“Back in March 2020 (actually I think my first prediction was in April 2020), public health officials hypothesized that COVID19 would be the third leading cause of death in the United States. We were able to make this guess based on transmission projections and fatality rates across the globe. We thought we had to wait until 2022 to officially know whether this was correct.
Why the delay?
“The CDC has a division called the National Center for Health Statistics. Within that division is the National Vital Statistics System (NVSS) who publishes the most comprehensive birth and death information in the United States. Every year, NVSS is in charge of investigating and summarizing causes of death. As you can imagine, it typically takes NVSS a long time (i.e. 11 months) to swift through millions of death certificates and to process and review data. But, if the pandemic has taught us anything, it’s that we can streamline bureaucratic processes for more timely results. Last week, NVSS released provisional mortality numbers for 2020.
What does “provisional” mean?
“This basically means that winter mortality data is incomplete and these numbers will slightly change. But, this is the best, most complete picture we have right now.
What did they find?
- “In 2020, 3,358,814 deaths occurred in the United States. This is 15.9% higher than expected
- 11.3% of deaths (377,883) listed COVID-19 as the underlying cause of death or a contributing cause of death
- COVID19 was the third leading cause of death in 2020
- Importantly, deaths for which COVID-19 was a contributing, but not the underlying, cause of death are not included in these figures
Impact of the pandemic on other causes of death
“I was most interested was how other causes of death changed because of the pandemic.

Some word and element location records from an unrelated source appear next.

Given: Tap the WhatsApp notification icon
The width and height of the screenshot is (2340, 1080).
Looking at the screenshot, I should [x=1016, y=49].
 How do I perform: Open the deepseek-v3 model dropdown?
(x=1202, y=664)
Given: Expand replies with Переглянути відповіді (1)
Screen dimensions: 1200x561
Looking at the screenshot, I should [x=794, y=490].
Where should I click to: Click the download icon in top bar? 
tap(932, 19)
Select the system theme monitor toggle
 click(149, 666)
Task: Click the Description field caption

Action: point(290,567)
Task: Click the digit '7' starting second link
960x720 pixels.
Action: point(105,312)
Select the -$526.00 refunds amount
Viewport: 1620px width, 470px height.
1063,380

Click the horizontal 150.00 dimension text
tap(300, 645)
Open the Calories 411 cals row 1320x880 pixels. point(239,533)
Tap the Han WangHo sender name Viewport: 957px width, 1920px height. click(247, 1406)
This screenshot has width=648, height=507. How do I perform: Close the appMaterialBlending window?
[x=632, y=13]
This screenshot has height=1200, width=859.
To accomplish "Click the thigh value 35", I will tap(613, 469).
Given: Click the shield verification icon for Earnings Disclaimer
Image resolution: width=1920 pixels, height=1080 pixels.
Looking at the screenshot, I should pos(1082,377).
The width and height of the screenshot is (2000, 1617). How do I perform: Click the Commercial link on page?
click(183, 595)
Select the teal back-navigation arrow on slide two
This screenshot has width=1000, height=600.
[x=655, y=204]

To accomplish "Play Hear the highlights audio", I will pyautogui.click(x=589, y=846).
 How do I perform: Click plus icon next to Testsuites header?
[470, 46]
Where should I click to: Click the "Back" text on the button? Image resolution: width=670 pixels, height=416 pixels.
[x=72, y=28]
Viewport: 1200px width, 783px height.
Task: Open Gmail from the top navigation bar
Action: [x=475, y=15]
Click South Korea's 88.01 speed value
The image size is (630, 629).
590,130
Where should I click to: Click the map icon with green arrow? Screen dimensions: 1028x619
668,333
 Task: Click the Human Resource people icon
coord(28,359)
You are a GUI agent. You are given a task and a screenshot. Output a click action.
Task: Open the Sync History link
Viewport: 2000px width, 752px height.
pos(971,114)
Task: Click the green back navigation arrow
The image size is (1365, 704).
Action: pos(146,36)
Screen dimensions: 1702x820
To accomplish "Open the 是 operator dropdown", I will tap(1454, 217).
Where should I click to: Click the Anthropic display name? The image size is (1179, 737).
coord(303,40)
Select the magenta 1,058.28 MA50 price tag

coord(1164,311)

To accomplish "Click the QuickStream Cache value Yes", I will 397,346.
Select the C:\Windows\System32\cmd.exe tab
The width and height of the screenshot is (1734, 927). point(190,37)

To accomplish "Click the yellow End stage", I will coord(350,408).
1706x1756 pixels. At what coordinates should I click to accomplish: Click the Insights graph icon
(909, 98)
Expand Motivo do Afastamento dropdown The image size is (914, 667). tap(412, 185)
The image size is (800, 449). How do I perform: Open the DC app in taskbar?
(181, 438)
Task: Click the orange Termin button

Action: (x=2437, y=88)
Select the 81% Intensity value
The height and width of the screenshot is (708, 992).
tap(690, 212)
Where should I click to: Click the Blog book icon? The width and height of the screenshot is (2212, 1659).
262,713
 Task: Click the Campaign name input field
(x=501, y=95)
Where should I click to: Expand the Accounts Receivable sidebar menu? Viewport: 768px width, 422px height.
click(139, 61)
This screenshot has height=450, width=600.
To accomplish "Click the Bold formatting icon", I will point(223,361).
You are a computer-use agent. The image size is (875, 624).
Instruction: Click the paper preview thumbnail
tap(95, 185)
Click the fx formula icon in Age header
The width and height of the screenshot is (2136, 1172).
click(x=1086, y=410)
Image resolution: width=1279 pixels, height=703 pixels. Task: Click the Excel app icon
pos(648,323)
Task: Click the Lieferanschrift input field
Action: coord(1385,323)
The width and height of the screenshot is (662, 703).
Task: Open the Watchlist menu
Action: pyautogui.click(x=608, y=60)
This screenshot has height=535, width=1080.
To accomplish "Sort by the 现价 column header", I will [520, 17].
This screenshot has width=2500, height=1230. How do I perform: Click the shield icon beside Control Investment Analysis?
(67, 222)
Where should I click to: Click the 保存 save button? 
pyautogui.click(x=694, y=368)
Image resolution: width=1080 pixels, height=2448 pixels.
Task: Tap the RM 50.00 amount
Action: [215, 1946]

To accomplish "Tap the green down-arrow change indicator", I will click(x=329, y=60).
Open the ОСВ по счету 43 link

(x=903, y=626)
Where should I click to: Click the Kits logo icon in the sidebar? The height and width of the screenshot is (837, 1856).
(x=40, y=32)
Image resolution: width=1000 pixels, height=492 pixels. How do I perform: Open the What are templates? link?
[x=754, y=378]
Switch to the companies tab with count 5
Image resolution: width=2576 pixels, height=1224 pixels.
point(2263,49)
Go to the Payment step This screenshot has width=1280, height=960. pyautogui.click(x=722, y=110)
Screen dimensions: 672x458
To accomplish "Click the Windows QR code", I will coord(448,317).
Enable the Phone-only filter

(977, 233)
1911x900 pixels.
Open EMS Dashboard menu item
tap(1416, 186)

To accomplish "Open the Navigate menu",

For example, did suicides increase because of increased financial strain? Did motor vehicle crashes decrease because of lockdowns? This is the first time that we’ve gotten a glimpse of these numbers.
“Raw numbers might have changed (we don’t have access to the raw 2020 data yet) and some of the categories switched places (which is normal), but the overall categories or order of the categories didn’t meaningfully change due to the pandemic. Which is fascinating.
Even more detail
“Another scientific study also recently published excess death data. The numbers don’t exactly match up with the CDC study because the two studies measured slightly different things. But they found a similar “story”:
- “Of excess deaths, 72.4% of them were due to COVID19
- The 10 states with the highest per capita rate of excess deaths were: Mississippi, New Jersey, New York, Arizona, Alabama, Louisiana, South Dakota, New Mexico, North Dakota, and Ohio.
- The U.S. experienced four excess death surge patterns, dependent on geography (see Figure)
Excess Deaths by Regions, March 1, 2020, to January 2, 2021
“Long story short: COVID19 is not something to mess around with. Get your vaccine.”